Dr. Behnam Beheshtian, Risk Engineer at Risk Frontiers
Vulnerability Assessment of Highly Populated Buildings in the Face of Earthquake and Tsunami Hazards
Behnam is a Risk Engineer at Risk Frontiers, responsible for developing and maintaining the QuakeAUS and QuakeNZ models, in addition to contributing to the development of other models within the group. He is passionate about researching the risk and resilience of the built environment in the face of natural hazards, including earthquakes, tsunamis, and bushfires. Holding a bachelor’s in civil engineering, along with his industry experience, means he is well-versed in the structural design of a wide variety of commercial, industrial, and infrastructure projects. Behnam’s PhD is in Earthquake Engineering from Swinburne University of Technology, where he researched the risk and resilience of the built environment to tsunami and seismic hazards.

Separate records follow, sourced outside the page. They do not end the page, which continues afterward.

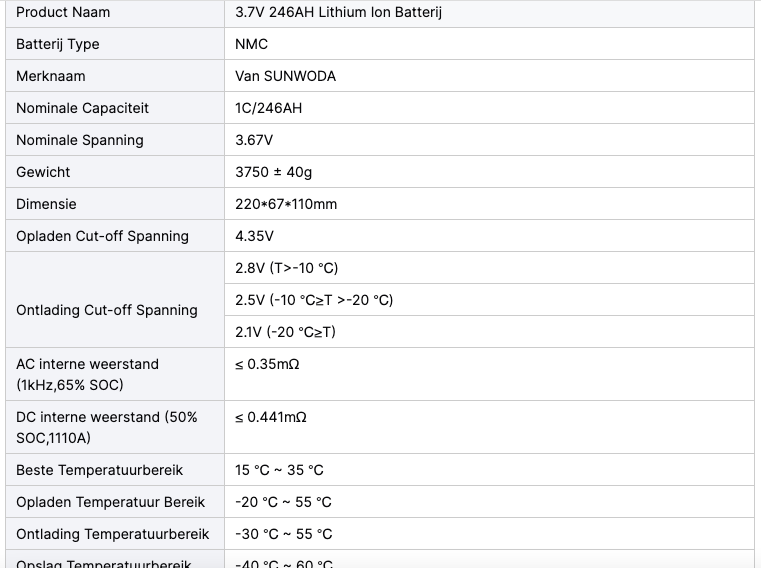This screenshot has height=568, width=761.
Task: Click the '-30 °C ~ 55 °C' discharge temperature value
Action: coord(284,535)
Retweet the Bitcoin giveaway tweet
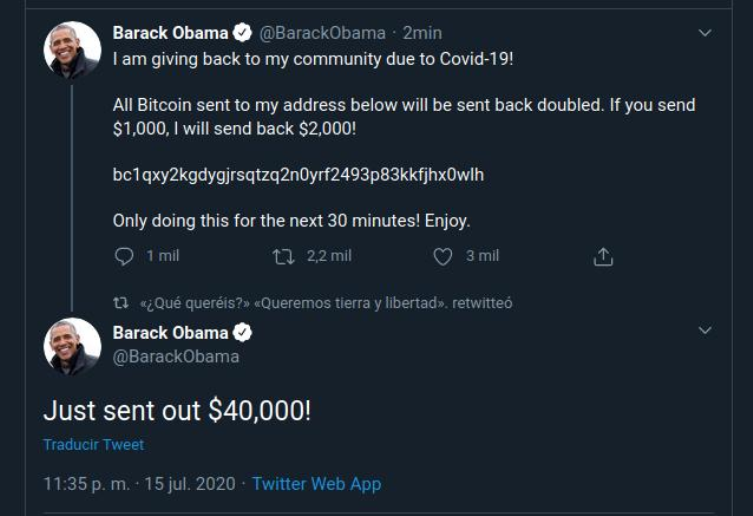The height and width of the screenshot is (516, 753). pyautogui.click(x=283, y=256)
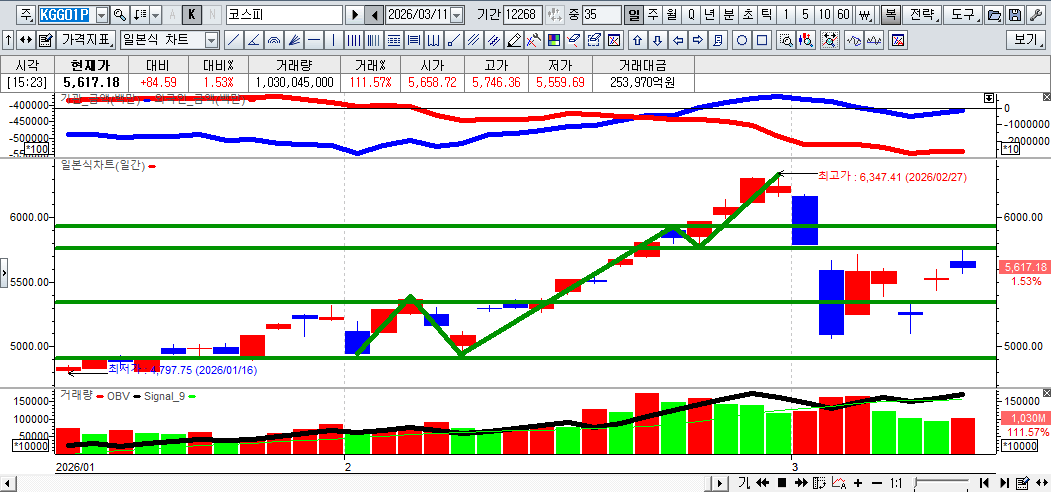Open the 도구 tools menu
Screen dimensions: 1051x492
(x=962, y=15)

In this presentation, I will talk about my recent study that focused on the vulnerability of highly
populated buildings, using the AsiaWorld-Expo mega-structure in Hong Kong as a case study. This research used OpenSees software to develop a 3D numerical model of the building. Incremental dynamic analysis was conducted to analyse the seismic vulnerability of the structure, and a physics-based methodology was applied to determine the structure’s tsunami response under various scenarios. The primary outcomes of the research included structural fragility curves, reflecting the building’s damage potential in the face of seismic and tsunami hazards. I found that the structure is more vulnerable along its shorter dimension (parallel to the roof trusses, the Y direction) due to fewer shear walls. Moreover, for assessing tsunami-induced damage, instead of flow depth, the use of the kinematic moment of momentum flux was the preferred intensity measure. The findings provide crucial insights for risk-informed design strategies in earthquake- and tsunami-prone areas.